We identified ACBP/DBI as a critical regulator in the pathogenesis of hepatocellular carcinoma (HCC), with its inhibition significantly impairing hepatocarcinogenesis in MASH-driven HCC models. To further elucidate the underlying transcriptional mechanisms, we performed spatial transcriptomic analyses using formalin-fixed, paraffin-embedded (FFPE) liver tissues from the following two experimental models: (i) Western diet (WD) and CCl₄-treated mice with tamoxifen-inducible ACBP/DBI knockout (Dbi⁻/⁻ mice), with Dbi⁺/⁺ littermates serving as controls, after a total of 27 weeks; (ii) WD and CCl₄-treated mice immunized with either keyhole limpet hemocyanin (KLH) alone or KLH-ACBP conjugate, after a total of 34 weeks. (i) In the WD+CCl₄ model, Dbi⁺/⁺ and Dbi⁻/⁻ mice received intraperitoneal (i.p.) injections of tamoxifen at a dose of 75 mg/kg/day for five consecutive days to induce gene deletion.

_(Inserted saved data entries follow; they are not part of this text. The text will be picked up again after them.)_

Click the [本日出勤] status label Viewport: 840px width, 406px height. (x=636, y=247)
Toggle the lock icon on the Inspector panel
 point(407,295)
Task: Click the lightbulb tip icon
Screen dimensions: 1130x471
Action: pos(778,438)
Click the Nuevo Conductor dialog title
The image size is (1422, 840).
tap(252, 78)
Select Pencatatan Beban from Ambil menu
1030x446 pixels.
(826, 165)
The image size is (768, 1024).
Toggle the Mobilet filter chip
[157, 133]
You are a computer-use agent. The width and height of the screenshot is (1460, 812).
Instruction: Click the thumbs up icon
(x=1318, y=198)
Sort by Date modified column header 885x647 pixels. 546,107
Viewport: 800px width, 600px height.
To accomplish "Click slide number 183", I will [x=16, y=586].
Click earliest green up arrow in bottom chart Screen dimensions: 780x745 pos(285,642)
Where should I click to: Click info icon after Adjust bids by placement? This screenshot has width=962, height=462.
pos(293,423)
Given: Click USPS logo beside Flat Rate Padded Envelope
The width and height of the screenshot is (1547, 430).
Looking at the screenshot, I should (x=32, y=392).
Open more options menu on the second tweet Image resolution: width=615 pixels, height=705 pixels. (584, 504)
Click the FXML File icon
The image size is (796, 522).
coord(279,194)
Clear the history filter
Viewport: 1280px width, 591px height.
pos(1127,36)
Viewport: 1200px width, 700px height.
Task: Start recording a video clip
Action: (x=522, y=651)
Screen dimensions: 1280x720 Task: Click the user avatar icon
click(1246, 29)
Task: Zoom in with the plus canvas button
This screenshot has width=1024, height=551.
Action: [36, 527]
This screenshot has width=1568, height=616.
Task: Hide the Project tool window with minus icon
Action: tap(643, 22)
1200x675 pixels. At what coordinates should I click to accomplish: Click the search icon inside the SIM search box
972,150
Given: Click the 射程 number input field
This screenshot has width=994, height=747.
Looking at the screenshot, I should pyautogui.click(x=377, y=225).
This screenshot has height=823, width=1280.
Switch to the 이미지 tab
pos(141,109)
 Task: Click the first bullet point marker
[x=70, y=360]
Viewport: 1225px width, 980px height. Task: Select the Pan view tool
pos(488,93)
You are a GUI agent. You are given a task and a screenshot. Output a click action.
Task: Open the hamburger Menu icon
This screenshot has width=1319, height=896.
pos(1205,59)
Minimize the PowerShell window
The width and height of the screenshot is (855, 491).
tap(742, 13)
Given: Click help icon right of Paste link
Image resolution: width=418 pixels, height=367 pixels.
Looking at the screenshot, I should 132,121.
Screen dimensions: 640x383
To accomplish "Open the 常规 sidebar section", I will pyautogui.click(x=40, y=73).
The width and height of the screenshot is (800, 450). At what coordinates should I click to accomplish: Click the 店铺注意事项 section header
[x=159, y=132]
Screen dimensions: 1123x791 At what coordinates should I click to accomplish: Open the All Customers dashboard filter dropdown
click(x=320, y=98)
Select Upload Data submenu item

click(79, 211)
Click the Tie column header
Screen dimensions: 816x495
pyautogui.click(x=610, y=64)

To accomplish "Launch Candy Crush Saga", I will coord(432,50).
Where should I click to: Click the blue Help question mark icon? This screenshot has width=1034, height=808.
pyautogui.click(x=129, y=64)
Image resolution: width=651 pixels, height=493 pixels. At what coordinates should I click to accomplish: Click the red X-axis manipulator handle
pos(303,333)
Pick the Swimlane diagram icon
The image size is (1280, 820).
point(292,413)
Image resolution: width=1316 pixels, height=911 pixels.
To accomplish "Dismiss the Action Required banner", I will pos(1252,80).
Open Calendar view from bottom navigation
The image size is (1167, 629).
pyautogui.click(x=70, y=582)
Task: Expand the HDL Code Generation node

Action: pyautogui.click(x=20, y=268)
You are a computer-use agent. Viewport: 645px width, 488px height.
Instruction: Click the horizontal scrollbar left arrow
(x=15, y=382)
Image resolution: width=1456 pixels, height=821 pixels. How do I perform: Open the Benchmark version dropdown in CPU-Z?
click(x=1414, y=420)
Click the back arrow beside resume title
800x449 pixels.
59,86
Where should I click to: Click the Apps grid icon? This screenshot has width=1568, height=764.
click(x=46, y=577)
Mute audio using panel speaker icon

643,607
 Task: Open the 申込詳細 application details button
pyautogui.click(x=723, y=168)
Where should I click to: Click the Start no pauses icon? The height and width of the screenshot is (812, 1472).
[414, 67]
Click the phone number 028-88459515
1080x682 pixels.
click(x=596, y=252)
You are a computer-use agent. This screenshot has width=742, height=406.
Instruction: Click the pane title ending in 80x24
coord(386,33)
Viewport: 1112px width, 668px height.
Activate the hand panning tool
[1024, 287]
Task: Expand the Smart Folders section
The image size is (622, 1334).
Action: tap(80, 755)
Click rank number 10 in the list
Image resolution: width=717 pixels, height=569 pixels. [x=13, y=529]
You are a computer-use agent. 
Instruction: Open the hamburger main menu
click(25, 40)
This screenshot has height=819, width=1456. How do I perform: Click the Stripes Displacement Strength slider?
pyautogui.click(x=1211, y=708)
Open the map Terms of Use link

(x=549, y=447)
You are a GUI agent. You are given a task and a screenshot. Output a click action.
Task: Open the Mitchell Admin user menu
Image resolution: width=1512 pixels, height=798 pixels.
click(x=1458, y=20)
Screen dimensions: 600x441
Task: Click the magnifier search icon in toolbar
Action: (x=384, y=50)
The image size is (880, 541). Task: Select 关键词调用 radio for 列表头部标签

Three days after the final tamoxifen injection, mice were switched to a Western diet supplemented with high-sugar water (23.1 g/L D-fructose and 18.9 g/L D-glucose) and received weekly i.p. injections of carbon tetrachloride (CCl₄) for 26 weeks. (ii) In the WD+CCl₄ model with KLH/KLH-ACBP immunization, five-week-old mice were vaccinated intraperitoneally with a mixture of KLH/Montanide or KLH-ACBP/Montanide on days 0 (30 μg), 7 (30 μg), 14 (30 μg), and 21 (10 μg) to induce the generation of anti-ACBP autoantibodies. Following vaccination, mice were placed on a Western diet supplemented with high-sugar water (23.1 g/L D-fructose and 18.9 g/L D-glucose) and received weekly i.p. injections of CCl₄ for 30 weeks. At the end of the experimental period, liver tissues were collected, placed into cassettes, fixed in 4% paraformaldehyde for 24 hours, and subsequently transferred to 70% ethanol. Following standard dehydration and processing steps, tissues were embedded in paraffin for spatial transcriptomic analyses. All mice used in these experiments were male and of C57BL/6 genetic background.